**Exercise prompt**
Transcribe verbatim every line from the line containing "The image size is (530, 650)." to the end of the entries, including both endpoints. Output nothing beyond those lines.

*** Opening of Provided data ***

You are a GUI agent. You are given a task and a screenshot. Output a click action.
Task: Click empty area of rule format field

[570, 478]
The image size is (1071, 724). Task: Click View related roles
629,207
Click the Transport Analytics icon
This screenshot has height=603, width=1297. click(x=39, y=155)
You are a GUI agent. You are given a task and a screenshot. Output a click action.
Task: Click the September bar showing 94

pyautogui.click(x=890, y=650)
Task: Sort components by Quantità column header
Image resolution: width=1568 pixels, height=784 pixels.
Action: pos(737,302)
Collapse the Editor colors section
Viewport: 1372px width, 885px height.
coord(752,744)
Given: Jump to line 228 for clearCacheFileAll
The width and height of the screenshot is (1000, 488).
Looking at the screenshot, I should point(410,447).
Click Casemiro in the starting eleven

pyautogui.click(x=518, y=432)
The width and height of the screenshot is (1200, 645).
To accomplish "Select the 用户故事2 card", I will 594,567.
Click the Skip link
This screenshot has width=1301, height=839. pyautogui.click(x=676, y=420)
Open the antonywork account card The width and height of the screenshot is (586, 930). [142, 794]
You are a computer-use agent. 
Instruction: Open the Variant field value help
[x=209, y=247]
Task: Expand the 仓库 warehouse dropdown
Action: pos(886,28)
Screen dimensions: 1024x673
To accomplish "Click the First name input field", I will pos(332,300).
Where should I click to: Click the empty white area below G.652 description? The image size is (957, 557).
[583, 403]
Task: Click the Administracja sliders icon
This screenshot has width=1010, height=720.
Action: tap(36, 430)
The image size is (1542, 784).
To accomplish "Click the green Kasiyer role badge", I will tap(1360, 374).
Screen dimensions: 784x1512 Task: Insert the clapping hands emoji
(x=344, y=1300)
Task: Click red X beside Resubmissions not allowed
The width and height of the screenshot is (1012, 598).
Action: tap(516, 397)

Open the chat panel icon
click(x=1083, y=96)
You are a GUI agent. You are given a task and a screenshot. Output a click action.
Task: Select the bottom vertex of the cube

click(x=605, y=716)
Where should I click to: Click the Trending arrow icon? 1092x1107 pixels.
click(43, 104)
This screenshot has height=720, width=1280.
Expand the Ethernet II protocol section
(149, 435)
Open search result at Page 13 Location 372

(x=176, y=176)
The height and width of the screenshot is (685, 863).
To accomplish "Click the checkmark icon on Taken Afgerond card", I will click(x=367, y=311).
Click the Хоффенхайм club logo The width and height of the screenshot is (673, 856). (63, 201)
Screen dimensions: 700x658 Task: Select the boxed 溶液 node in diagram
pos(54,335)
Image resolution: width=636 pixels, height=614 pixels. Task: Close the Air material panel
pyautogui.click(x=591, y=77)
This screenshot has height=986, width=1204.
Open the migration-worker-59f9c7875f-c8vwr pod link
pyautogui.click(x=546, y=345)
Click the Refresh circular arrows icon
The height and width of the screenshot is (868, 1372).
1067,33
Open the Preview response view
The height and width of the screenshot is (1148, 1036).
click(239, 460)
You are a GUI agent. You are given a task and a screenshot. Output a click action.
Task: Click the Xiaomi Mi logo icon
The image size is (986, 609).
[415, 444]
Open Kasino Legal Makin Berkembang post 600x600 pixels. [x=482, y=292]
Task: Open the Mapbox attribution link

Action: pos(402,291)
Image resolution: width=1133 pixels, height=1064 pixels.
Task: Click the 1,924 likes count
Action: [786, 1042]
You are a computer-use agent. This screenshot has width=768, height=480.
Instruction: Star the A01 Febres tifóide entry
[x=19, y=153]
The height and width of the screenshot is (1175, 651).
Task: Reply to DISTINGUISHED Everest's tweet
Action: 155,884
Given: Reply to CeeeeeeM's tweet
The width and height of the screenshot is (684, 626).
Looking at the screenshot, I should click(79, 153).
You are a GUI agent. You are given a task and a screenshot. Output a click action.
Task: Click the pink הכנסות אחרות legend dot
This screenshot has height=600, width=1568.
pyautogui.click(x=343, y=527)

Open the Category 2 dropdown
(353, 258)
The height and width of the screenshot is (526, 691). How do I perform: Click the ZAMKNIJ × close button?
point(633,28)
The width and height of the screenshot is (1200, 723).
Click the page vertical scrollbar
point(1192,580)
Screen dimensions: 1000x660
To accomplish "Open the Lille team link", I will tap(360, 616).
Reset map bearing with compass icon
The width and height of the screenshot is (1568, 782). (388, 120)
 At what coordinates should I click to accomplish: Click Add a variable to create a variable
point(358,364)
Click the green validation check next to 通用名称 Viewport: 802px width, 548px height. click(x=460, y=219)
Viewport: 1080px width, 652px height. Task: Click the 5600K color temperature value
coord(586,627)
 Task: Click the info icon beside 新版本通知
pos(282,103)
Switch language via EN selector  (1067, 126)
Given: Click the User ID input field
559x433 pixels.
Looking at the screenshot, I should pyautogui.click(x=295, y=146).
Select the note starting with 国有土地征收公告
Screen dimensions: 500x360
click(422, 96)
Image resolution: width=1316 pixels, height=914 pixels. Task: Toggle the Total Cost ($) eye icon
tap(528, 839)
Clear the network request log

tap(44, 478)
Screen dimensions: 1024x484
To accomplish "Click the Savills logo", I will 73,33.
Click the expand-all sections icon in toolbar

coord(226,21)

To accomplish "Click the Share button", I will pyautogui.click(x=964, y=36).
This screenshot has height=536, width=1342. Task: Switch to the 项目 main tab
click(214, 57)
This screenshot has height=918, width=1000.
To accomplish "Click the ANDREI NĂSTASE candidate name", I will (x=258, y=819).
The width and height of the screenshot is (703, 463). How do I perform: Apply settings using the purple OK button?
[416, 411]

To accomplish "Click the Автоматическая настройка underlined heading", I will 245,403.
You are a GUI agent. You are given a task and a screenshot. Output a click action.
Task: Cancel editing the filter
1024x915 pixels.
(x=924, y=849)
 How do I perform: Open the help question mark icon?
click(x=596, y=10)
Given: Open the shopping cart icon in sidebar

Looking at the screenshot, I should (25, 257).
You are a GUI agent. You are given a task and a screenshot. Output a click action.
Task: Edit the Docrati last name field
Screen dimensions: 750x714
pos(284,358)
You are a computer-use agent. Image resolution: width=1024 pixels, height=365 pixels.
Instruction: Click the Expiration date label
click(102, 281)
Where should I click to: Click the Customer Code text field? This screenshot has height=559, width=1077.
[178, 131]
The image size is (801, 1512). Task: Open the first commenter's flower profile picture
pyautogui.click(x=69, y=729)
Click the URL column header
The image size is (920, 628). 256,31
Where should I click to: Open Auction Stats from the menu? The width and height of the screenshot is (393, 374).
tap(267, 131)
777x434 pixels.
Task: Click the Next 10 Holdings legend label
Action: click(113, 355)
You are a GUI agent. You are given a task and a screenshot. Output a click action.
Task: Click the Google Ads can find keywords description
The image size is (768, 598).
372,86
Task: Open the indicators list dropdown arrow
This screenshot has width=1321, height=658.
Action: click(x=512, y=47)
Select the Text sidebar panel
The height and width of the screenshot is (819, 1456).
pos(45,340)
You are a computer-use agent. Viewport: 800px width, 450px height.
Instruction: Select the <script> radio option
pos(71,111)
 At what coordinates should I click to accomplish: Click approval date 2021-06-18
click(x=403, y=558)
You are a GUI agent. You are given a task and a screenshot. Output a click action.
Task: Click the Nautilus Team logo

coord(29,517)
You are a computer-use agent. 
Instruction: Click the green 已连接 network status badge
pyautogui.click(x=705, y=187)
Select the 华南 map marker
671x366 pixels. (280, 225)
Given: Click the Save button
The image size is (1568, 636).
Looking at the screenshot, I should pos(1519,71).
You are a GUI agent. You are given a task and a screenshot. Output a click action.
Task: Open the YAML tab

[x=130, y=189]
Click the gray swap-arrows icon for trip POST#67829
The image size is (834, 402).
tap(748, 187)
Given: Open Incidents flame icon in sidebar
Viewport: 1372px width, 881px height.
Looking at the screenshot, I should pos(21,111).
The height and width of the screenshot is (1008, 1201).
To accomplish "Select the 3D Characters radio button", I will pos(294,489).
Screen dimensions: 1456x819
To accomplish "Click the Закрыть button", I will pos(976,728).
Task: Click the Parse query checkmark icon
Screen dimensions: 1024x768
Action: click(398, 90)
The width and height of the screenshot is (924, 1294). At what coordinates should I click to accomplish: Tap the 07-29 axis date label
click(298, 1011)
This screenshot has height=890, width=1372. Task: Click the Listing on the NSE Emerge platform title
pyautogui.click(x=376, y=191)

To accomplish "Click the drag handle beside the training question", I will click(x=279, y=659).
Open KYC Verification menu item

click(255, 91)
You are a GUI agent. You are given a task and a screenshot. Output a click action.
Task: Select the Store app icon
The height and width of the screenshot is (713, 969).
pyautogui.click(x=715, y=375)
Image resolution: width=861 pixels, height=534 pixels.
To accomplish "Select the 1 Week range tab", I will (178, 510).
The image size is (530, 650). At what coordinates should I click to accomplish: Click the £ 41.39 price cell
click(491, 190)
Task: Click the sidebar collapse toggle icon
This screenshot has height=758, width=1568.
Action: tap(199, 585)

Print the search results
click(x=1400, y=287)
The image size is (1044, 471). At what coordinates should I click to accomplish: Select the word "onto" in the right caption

*** Close of Provided data ***

**Answer for the task**
The image size is (530, 650). At what coordinates should I click to accomplish: Click the £ 41.39 price cell
click(491, 190)
Task: Click the sidebar collapse toggle icon
This screenshot has height=758, width=1568.
Action: tap(199, 585)

Print the search results
click(x=1400, y=287)
The image size is (1044, 471). At what coordinates should I click to accomplish: Select the word "onto" in the right caption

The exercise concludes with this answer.